Shimmering Insects & Funky Monkeys
Check out the Top 10 new species of the year
The glow-in-the-dark cockroach is just one of many species that may have disappeared forever. (Peter Vrsansky, Slovak Academy of Sciences)
A snail-eating snake from Panama and a glow-in-the-dark cockroach from Ecuador—these are just two of the newly discovered animal and plant species that show us that Mother Nature is still full of hidden treasures. The critters are among the top-10 new species discovered in 2012.
The list, compiled for the sixth year by the International Institute for Species Exploration (IISE) at Arizona State University (ASU), was announced on May 23. This also happens to be the birthday of Carolus Linnaeus, an 18th-century botanist who developed the modern system for naming and classifying species.
MAKING THE LIST
Other species on the list include a harp-shaped carnivorous (meat-eating) sponge found deep in the Pacific Ocean off the coast of California and a fungus that’s jeopardizing prehistoric art on the walls of Lascaux Cave in France. A monkey with humanlike eyes and a brilliant-blue bottom, a tiny frog considered the world’s smallest vertebrate, or animal with a backbone, and a minuscule violet from Peru were included as well.
Members of the selection committee picked their top 10 from 140 nominated species named last year. “We look for organisms with unexpected features or size and those found in rare or difficult to reach habitats,” says Antonio Valdecasas of Museo Nacional de Ciencias Naturales in Madrid, Spain.
RACE AGAINST TIME
Scientists estimate there are 10 million to 12 million species living on our planet. So far they’ve identified 2 million.
Currently, researchers discover about 18,000 new species each year. But nature is experiencing a biodiversity crisis.
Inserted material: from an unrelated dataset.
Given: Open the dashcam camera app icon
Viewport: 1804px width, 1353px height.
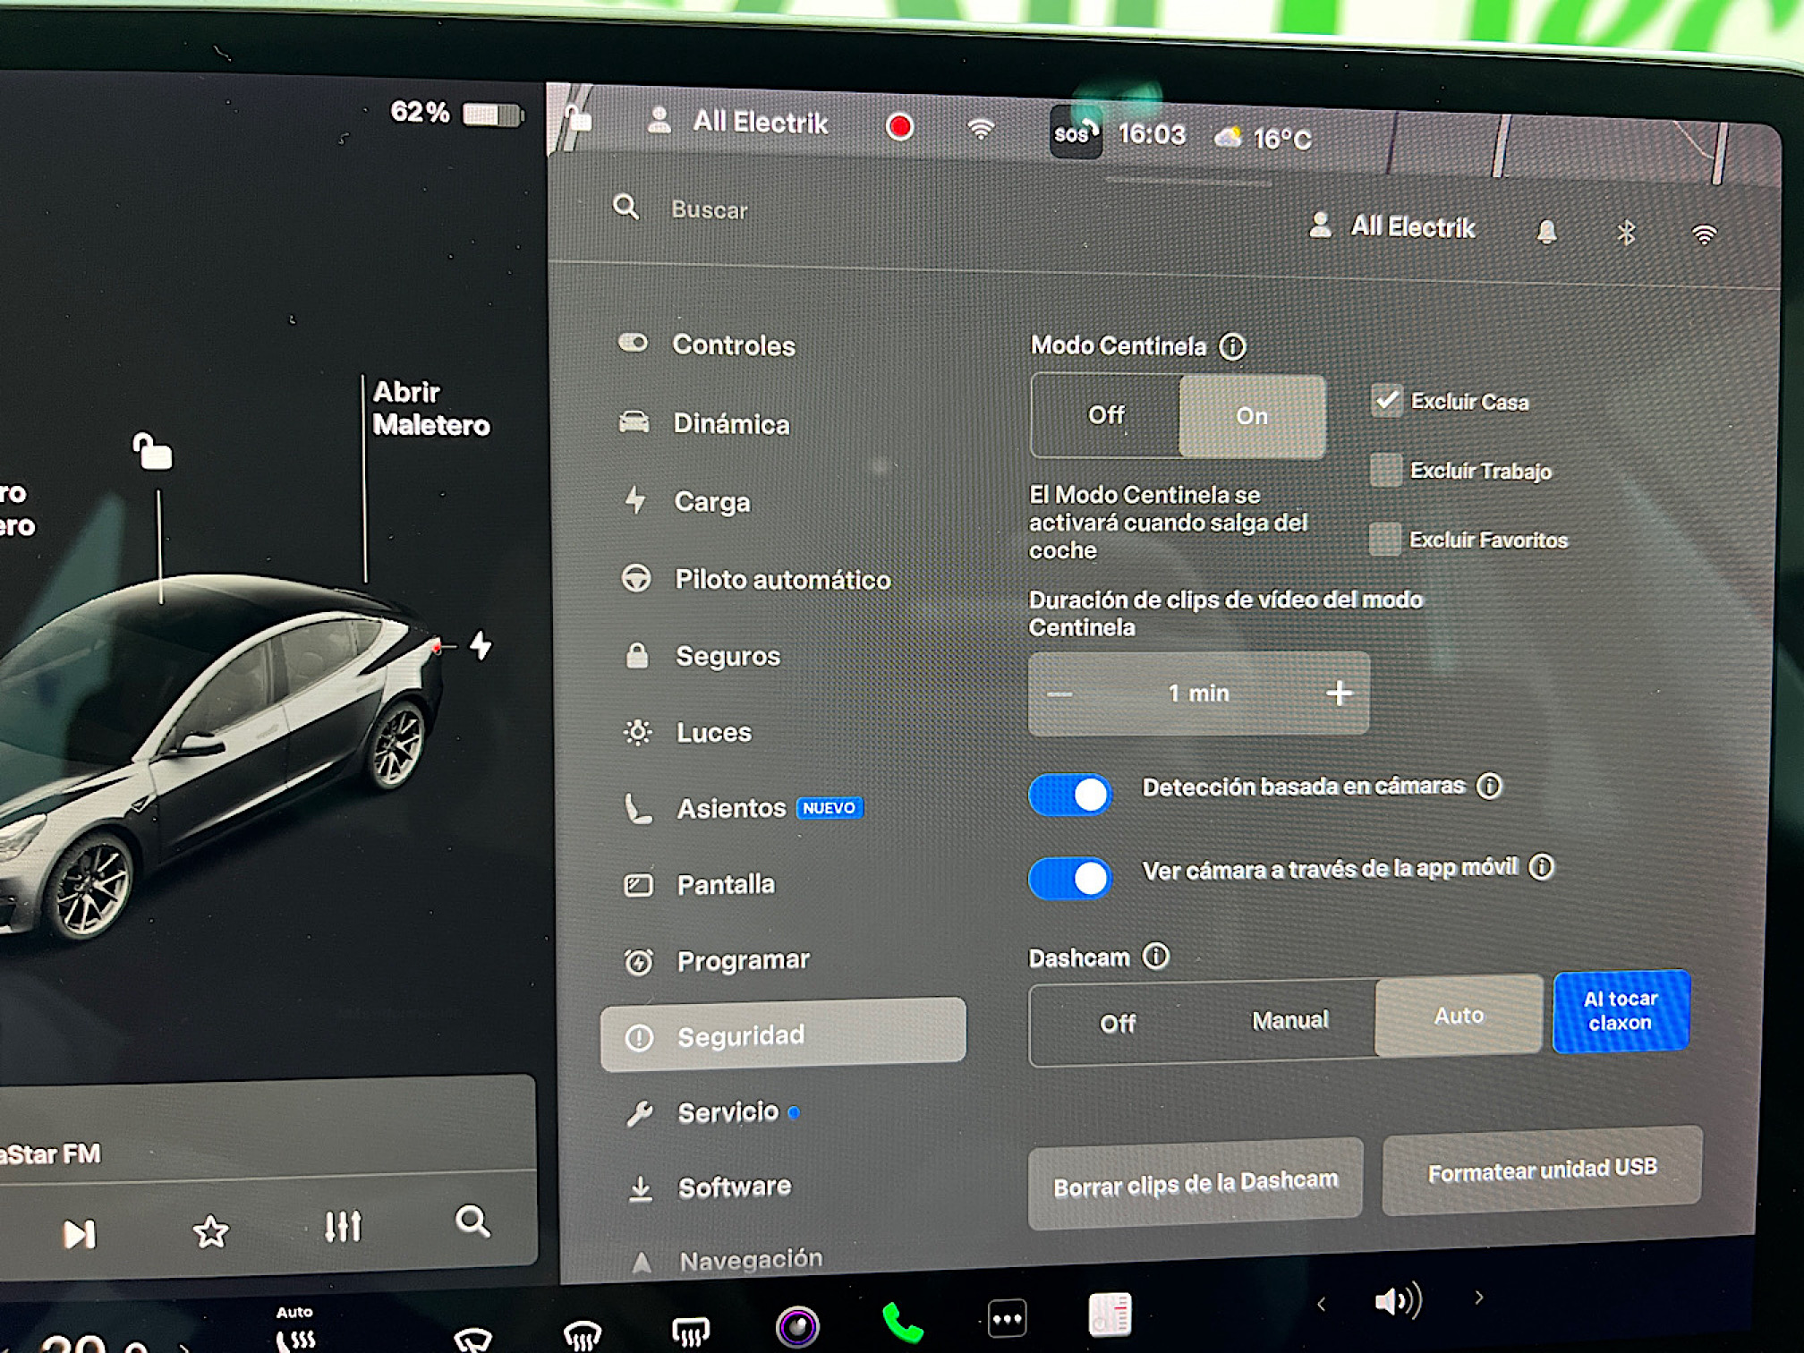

Biodiversity refers to the wide variety of life-forms that exist on our planet. In the current biodiversity crisis, more and more animal species are beginning to disappear. In fact, the glow-in-the-dark cockroach, called Lucihormetica luckae, may have already vanished forever as a result of a volcanic eruption.
Climate change and habitat (animal home) loss have heavily contributed to the crisis. Researchers are working hard to find new species at an even faster rate, in the hopes of saving them.
“We are calling for a [far-reaching] NASA-like mission to discover 10 million species in the next 50 years,” says Quentin Wheeler of the IISE. “This would lead to discovering countless options for a more sustainable future.”